His famous works are Golpitha, Moorkh Mhataryane, Tujhu Iyatta Kanchi, Khel, Priyadarshini (based on late prime minister Indira Gandhi), novels including Ambedkari Chalwal, Andhale Shatak. Breaking away from normal poetic styles and conventions, Dhasal used words and expressions typical to Dalits. In his maiden collection, Golpitha, he made use of the crude language that is normal in a red light area, shocking many readers.
He was conferred with Maharashtra State Award for Literature, Soviet Land Nehru Award, Padma Shri (1999) and the Sahitya Akademi Golden Lifetime Achievement Award in 2004.
DILIP CHITRE ON NAMDEO DHASAL
Namdeo Dhasal is one of my closest friends. This surprises many people who know him and me because of the controversies that his political activities generate and because they cannot, even by association, connect me with his political stances which have been inconsistent. He was one of the founders of Dalit Panthers in 1972, a militant activist organization, at that time inspired by the Black Panthers in the United States, or so it seemed.

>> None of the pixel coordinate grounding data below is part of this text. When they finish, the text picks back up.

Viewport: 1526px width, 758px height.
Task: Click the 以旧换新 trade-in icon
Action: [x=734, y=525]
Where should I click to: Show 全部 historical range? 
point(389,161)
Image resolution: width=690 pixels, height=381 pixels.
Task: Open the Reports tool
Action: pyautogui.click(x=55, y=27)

In some ways it fitted into the global mosaic of anger, protest, demonstrations, violence, and youthful revolutionary upsurge that swept across France, Germany, parts of Europe, Africa, America, and Asia.

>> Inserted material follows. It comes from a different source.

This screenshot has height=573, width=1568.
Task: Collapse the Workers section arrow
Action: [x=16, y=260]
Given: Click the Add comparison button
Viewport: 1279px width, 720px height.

But the Dalit Panthers were rooted in Bombay and were a product of the history of the city and the immigrant Dalit youth who came to it, scarred by the memories of their oppression in their native villages and small towns, and inspired by their late leader Dr. B.R. Ambedkar. After Ambedkar's death in the mid-1950s, his Republican Party of India was in a shambles. Small-time and self-styled Dalit leaders were either seduced by the ruling Indian National Congress or by its political rivals who desperately wooed the votes of the minorities. By 1972, the Shiv Sena had already emerged as a powerful force in Bombay, thanks again to the politics of the ruling Congress party led by Indira Gandhi that had thrust upon the unwilling Marathas a minority Chief Minister in Vasantrao Naik.
Naik was a patron of Thackeray in those days, and so were some big players in business. Following Ambedkar, many Maharashtrian Dalits had quit Hinduism to liberate themselves from a caste-system that stamped them with a lifelong lowly status. They were uncomfortable with any kind of Hindu cultural and political rhetoric. They were looking for a platform in their fight for equality and freedom.
There was an articulate Dalit avant garde that stormed the Marathi literary scene and attracted nation-wide attention. The great fiction-writer Baburao Bagul had already made his mark. Namdeo Dhasal, Raja Dhale, Arjun Dangle, and J.V. Pawar were all young writers who wanted to shake the Marathi literary establishment at its very foundations and had in them the spirit and the talent to do so. They wanted to take their activism beyond literature and culture directly into the political arena. Yet they also knew, from the outset, that as a minority they would only be small-time players in electoral politics or even be made mere stooges. They found guerilla tactics a very attractive weapon in the ethos of the big city where the poorer neighbourhoods were ruled by organized crime and where politicians used the underworld as a source of secret weapons.
Three decades have passed. The Dalit Panthers still survive and Namdeo Dhasal continues to be their leader. But today, Dalit Panthers are allied with the Shiv Sena, once their sworn arch-enemy. The post-Babri Masjid riots in Bombay and the bomb blasts that followed make the 1970s seem remote history. Crime and politics have become more sophisticated and organized, with globalisation investing a new spirit in them, and cell-phones and the internet helping them to refurbish their own self-image.